No Significant Improvement in Vasospasm-Related Morbidity or All-Cause Mortality with Clazosentan after aSAH

Summary

Results from the Clazosentan in Reducing Vasospam-Related Morbidity and Mortality in Adult Patients with Aneurysmal Subarachnoid Hemorrhage Treated By Surgical Clipping [CONSCIOUS-2; NCT00558311] study indicate that the use of the endothelin receptor antagonist clazosentan does not significantly improve vasospasm-related morbidity or all-cause mortality after aneurysmal subarachnoid hemorrhage.

  • Ischemia
  • Cerebrovascular Disease

Results from the Clazosentan in Reducing Vasospam-Related Morbidity and Mortality in Adult Patients with Aneurysmal Subarachnoid Hemorrhage Treated By Surgical Clipping (CONSCIOUS-2; NCT00558311) study, presented by Robert Loch Macdonald, MD, PhD, St. Michael's Hospital, University of Toronto, Toronto, Ontario, Canada, indicate that the use of the endothelin receptor antagonist clazosentan does not significantly improve vasospasm-related morbidity or all-cause mortality after aneurysmal subarachnoid hemorrhage (aSAH).

Cerebral vasospasm is a frequent complication of aSAH that leads to significant morbidity and mortality. In a previous study [R. Loch Macdonald et al. Stroke 2008], clazosentan significantly and dose-dependently reduced angiographic vasospasm after aSAH, with a trend toward a reduction in morbidity and mortality. CONSCIOUS-2 was designed to assess whether clazosentan reduces cerebral vasospasm-related morbidity and all-cause mortality within 6 weeks post-aSAH.

This was a randomized, double-blind, placebo-controlled study of men and women aged 18 to 75 years with a ruptured saccular aneurysm, confirmed by angiography and successfully secured by surgical clipping, for which the time of rupture was known or estimated with a reasonable degree of certainty. Subjects were required to have a World Federation of Neurological Surgeons (WFNS) grade I-IV prior to the clipping procedure that did not worsen to grade V postprocedure (based on regular Glasgow Coma Scale) and a diffuse subarachnoid clot on the baseline computed tomography (CT) scan.

Eligible subjects were randomly assigned 2:1 to receive intravenous clazosentan (5 mg/hour; n=764) or placebo (n=383), starting within 56 hours of clipping and continuing for up to 2 weeks. The primary composite endpoint was vasospasm-related morbidity and all-cause mortality within 6 weeks of aSAH (ie, death, new cerebral infarcts due to vasospasm, delayed ischemic neurological deficit [DIND] due to vasospasm, and/or the use of rescue therapy). The main secondary endpoints were functional clinical outcome, as measured by extended Glasgow Outcome Scale (GOSE), dichotomized into good (score >4) and poor (score ≤4), at Week 12; total volume of new cerebral infarcts of all etiologies at Week 6; and the individual components of the primary endpoint. Safety was assessed by adverse events.
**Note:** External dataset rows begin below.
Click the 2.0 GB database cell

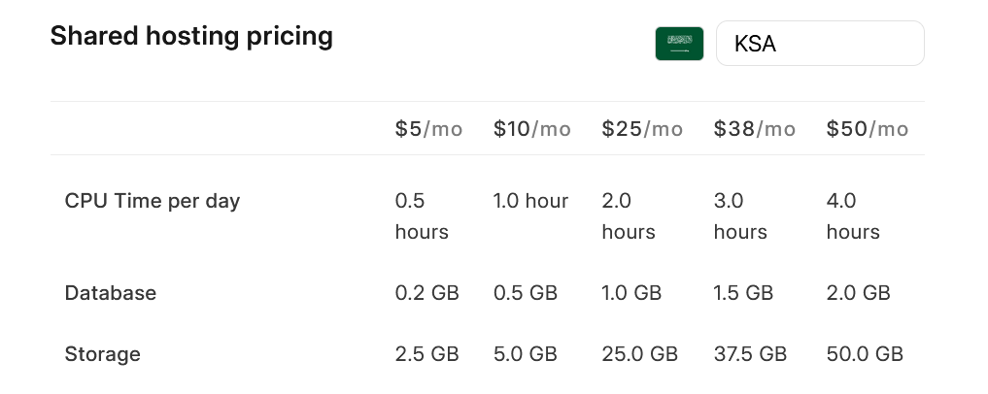click(858, 293)
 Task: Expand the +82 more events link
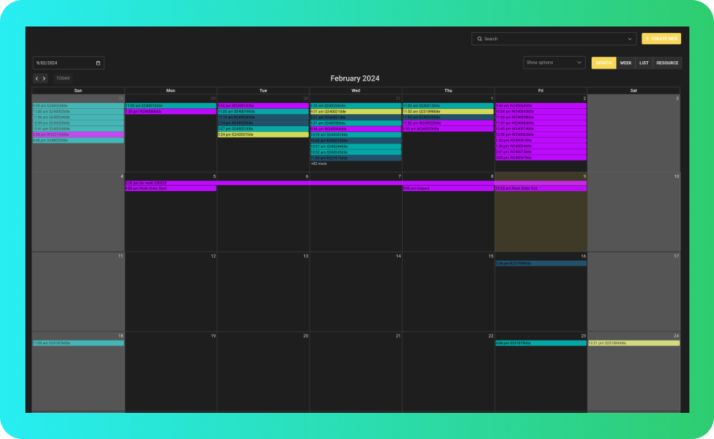tap(319, 164)
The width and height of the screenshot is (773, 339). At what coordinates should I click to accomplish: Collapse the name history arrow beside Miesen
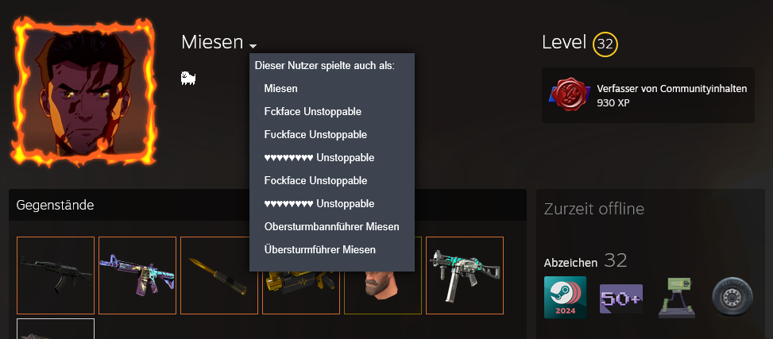(x=253, y=46)
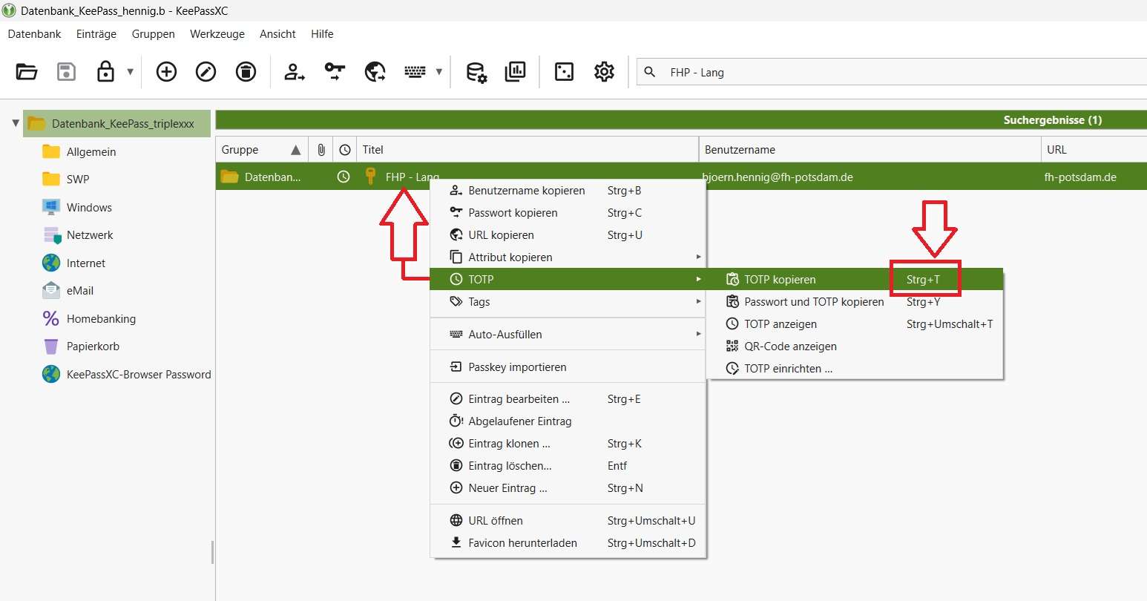
Task: Open the Werkzeuge menu
Action: [x=217, y=34]
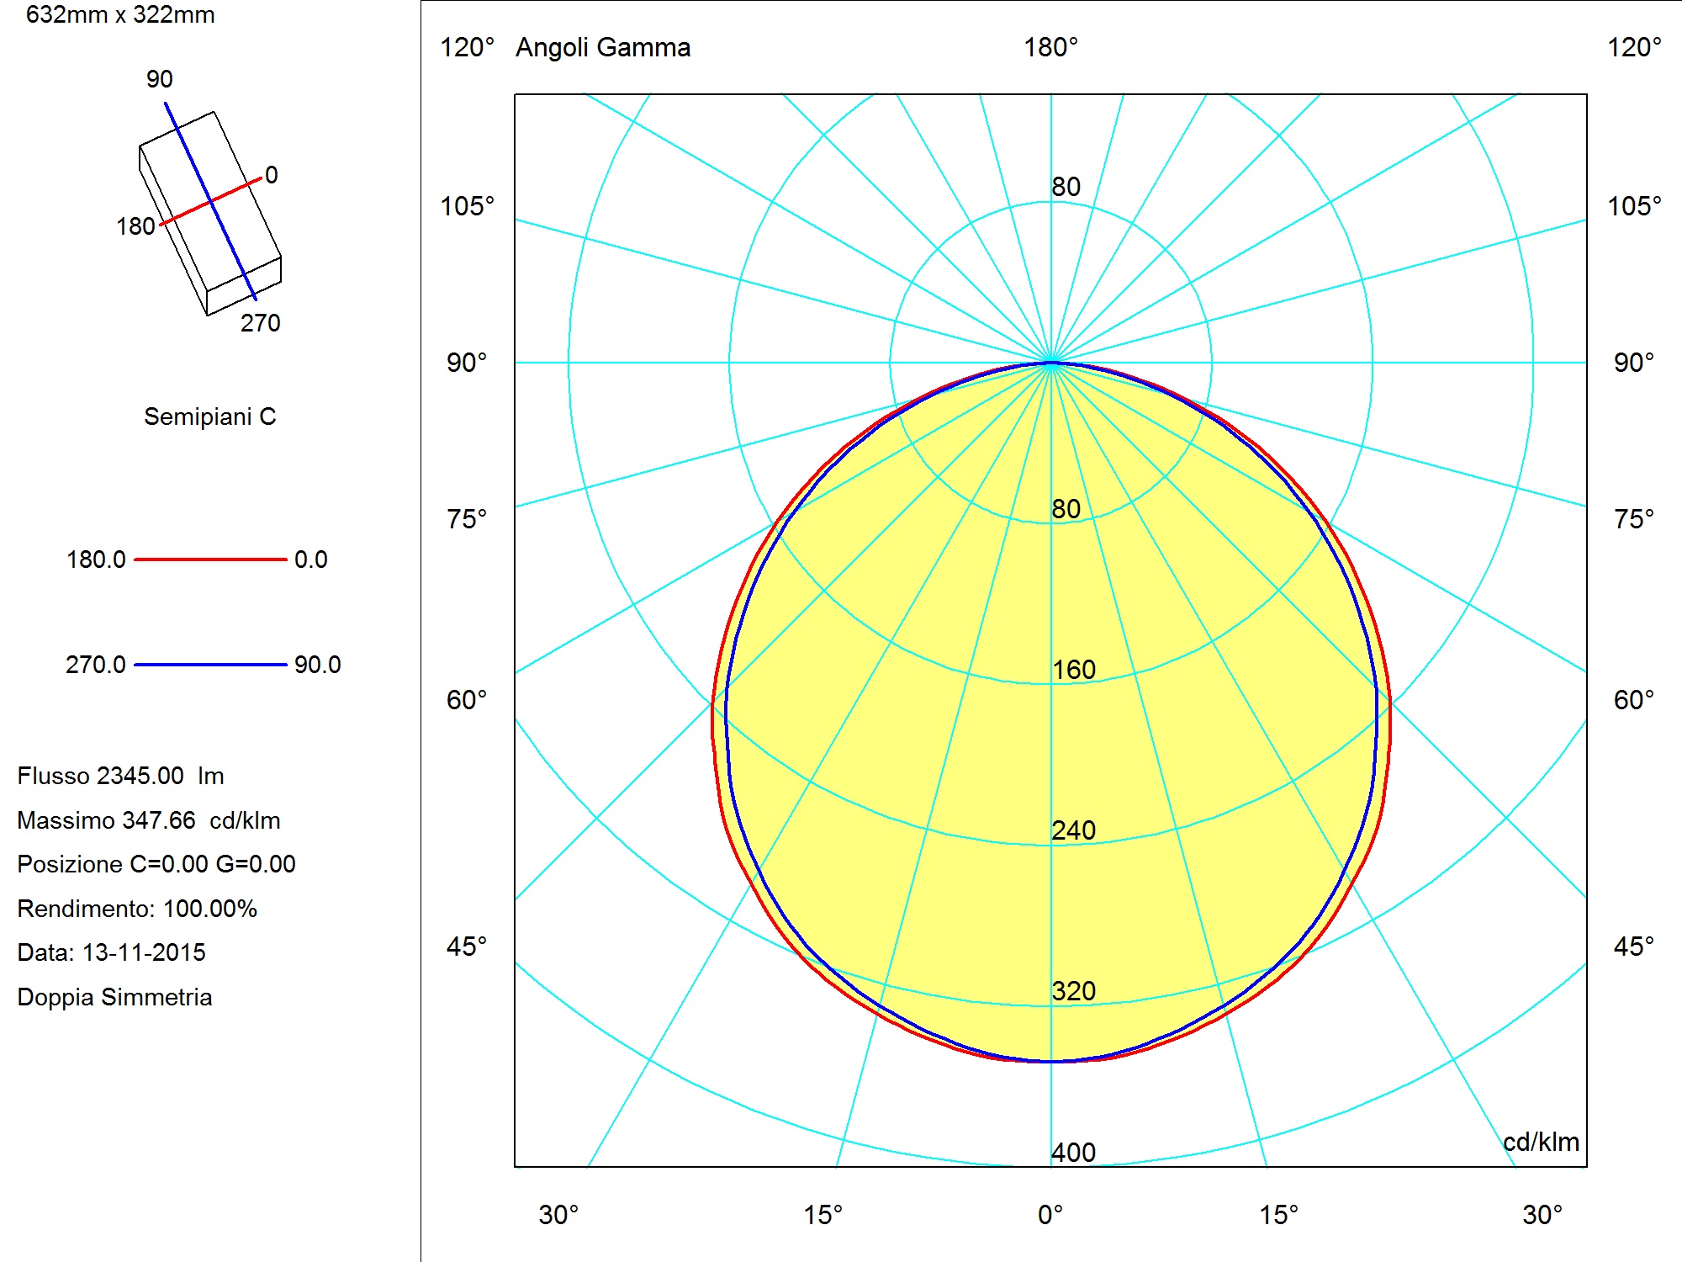Select the Angoli Gamma title label

coord(603,48)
Subjects had a mean age of 52 years, and about 70% were women. Most (∼77%) were WFNS class I–II. Approximately 50% of the subjects had diffuse thick hemorrhages. There was a nonsignificant 17% reduction in the primary endpoint in the treated group (Figure 1). There was a trend toward poor outcomes (GOSE score ≤4) in the clazosentan-treated group (29.3%) versus placebo-treated patients (24.8%; RRR, −18%; 95% CI, −45% to 4%; p=0.1048, logistic regression adjusted for WFNS). When the individual endpoint components were analyzed separately, clazosentan had no effect on mortality; however, drug treatment did reduce the formation of new vasospasm-related cerebral infarcts, the occurrence of vasospasm-related DIND, and the use of rescue therapy, although none of these effects was significant (Figure 2). In subgroup analyses, clazosentan reduced mortality/vasospasm-related morbidity in patients with poor WFNS grade (≥III) (RRR, 33%; 95% CI, 8% to 51%) and diffuse thick SAH (diffuse thick clot on baseline [CT] scan; RRR, 25%; 95% CI, 5% to 41%); however, no effect was observed on GOSE. Rescue therapy, a primary endpoint component, was used in 11% of clazosentan-treated and 16% of placebo-treated patients.

Figure 1.

Vasospasm-Related Morbidity/All-Cause Mortality Within 6 Weeks

Reproduced with permission from RL Macdonald, MD, PhD.
Figure 2.

Individual Components of the Composite Endpoint.

Reproduced with permission from RL Macdonald, MD, PhD.

Treatment-emergent lung complications, anemia, and hypotension occurred in 34%, 22%, and 12% of clazosentan-treated patients versus 18%, 15%, and 4% of placebo-treated patients, respectively. Mortality was similar between the two groups (6%).